I no longer call you slaves,
because a slave does not know what his master is doing.
Friendship, according to Aristotle, required equality. For this reason he specifically discounted any possibility of friendship between men and God. But his conception of God was limited, only including what his reason could ascertain. He did not foresee the possibility that God himself would act directly to shift the balance, raising up creatures from their status as slaves to be true friends of God. This was not something one who was merely Prime Mover would do. But it was something that the God of Israel, Father, Son, and Holy Spirit choose to do. There was precedent for this, for Abraham had been called a friend of God, and Moses spoke to God as one would speak to a friend. Yet this was not the experience of ordinary women and men before the coming of Jesus.
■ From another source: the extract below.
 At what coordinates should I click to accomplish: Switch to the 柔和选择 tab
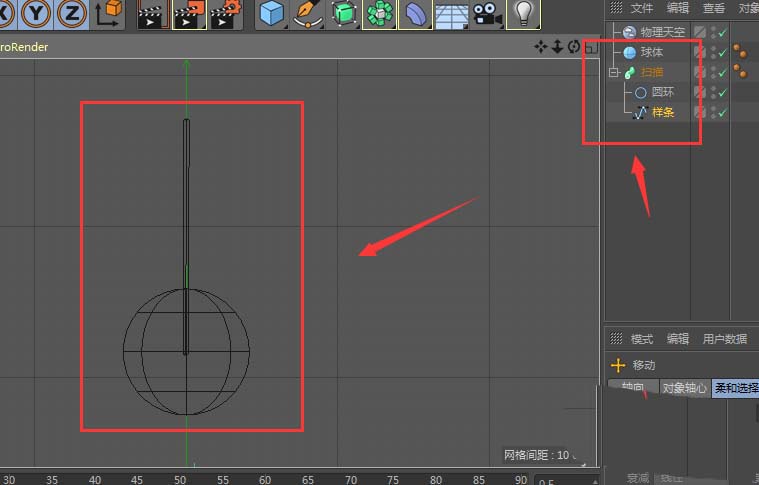[735, 388]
I have called you friends,
because I have told you everything I have heard from my Father.
Jesus, by his incarnation, established a certain equality between God and his creatures that could serve as a most genuine and certain ground of true relationship, true friendship. His incarnation was a revelation of the true heart of the Father, previously only glimpsed briefly by the greatest of Old Testament saints. It established an equality both of knowledge and also of power, so that we, as true friends, could be of one mind and one heart with Jesus, willing what he himself willed.
so that whatever you ask the Father in my name he may give you.
It was this friendship with Jesus that Paul shared and that he desired others to share as well, writing, "complete my joy by being of the same mind, having the same love, being in full accord and of one mind" (see Philippians 2:2). This is what it means to be a friend. And Jesus himself has exulted us to become such friends with him, and therefore also friends with the Father and the Spirit, and through them with all the saints in heaven and on earth. The reality of this friendship is what David tried to express when he wrote, "As for the saints in the land, they are the excellent ones, in whom is all my delight" (Psalm 16:3). When Paul said Gentiles and Jews were no longer strangers to one another it was this new supernatural friendship that he envisioned as uniting them (see Ephesians 2:19).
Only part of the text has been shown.